In a one-year retrospective on the massive self-own that was the House Republican Caucus’s ouster of feckless and weak now-former Speaker Kevin McCarthy, NOTUS reports that members are still “emotionally recovering” from the shambolic three-week long clusterfuck that brought them Speaker Mike Johnson, summing it up with “The House looks a lot like it did before Matt Gaetz and seven other Republicans, alongside House Democrats, voted to remove McCarthy, although Republicans have fewer members than they did then,” because now-expelled-and-convicted-felon George Santos’s seat flipped Blue and Mike Gallagher resigned too late for a special election to be held.

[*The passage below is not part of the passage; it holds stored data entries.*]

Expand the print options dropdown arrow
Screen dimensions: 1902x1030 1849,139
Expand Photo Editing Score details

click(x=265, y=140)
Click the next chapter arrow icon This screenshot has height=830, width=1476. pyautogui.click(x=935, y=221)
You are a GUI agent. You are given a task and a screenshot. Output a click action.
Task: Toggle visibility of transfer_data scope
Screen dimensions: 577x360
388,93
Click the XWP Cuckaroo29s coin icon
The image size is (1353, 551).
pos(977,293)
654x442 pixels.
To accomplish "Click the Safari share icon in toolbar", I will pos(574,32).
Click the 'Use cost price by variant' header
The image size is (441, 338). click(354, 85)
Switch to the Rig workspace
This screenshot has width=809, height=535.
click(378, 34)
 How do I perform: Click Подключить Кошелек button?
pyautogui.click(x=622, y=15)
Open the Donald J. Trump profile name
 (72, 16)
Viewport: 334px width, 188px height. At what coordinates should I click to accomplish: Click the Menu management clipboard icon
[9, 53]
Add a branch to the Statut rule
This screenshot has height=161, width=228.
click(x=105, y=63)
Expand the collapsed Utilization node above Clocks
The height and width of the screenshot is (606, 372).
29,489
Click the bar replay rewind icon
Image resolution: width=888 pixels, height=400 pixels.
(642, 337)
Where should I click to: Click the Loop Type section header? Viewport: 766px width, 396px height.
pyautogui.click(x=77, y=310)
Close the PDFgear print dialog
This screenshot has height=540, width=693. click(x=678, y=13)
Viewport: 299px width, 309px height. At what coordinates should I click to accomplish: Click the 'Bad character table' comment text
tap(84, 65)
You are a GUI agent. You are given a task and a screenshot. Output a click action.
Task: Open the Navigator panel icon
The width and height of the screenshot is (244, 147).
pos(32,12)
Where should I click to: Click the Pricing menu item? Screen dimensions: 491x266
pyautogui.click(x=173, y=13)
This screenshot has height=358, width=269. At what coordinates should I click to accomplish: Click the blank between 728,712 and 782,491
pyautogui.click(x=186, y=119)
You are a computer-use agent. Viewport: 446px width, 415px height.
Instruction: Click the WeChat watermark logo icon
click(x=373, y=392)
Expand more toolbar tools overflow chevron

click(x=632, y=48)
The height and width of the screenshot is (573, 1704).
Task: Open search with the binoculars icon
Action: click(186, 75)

“They took an entire branch of government offline for three weeks, when we had two wars raging overseas,” said Pennsylvania “moderate” Brian Fitzpatrick “It was a very dark day in American history,” he added, even if it wasn’t dark enough for him to quit his shitshow of a party in disgust.
“There are many tragedies of the McCarthy ouster,” South Dakotan Dusty Johnson said. “But I think the eight renegades who ousted him have to acknowledge that they didn’t fundamentally change anything about the House.” Lame duck Virginian Bob Good, the only one of the “renegades” to be successfully ousted in a primary during McCarthy’s “revenge tour” (and even then it was mostly Trump’s revenge over Good originally endorsing Ron DeSantis’s failed presidential bid) agreed, lol.
“No,” Good said when asked if Mike Johnsons had done a decent enough job. “Speaker Johnson’s positions have changed on many things since he became speaker. He used to be against funding for Ukraine. He said we would use that as leverage to obtain border security. Not only did we not use it as leverage for border security, he’s supported more funding for Ukraine. He used to support a warrant requirement for FISA, and he changed his position on that,” Good continued crying.
Another “moderate,” Mike Lawler, called the ouster the “the single stupidest thing I’ve ever seen” in the “history of politics.” Ohioan former Trump White House aide Max Miller agreed. “It was one of the worst things that had ever happened in congressional history. Those eight people who voted to remove Speaker McCarthy put themselves before the country, and we’re still dealing with the ramifications of that. They’re horrible humans,” Miller, a pretty horrible human himself, complained.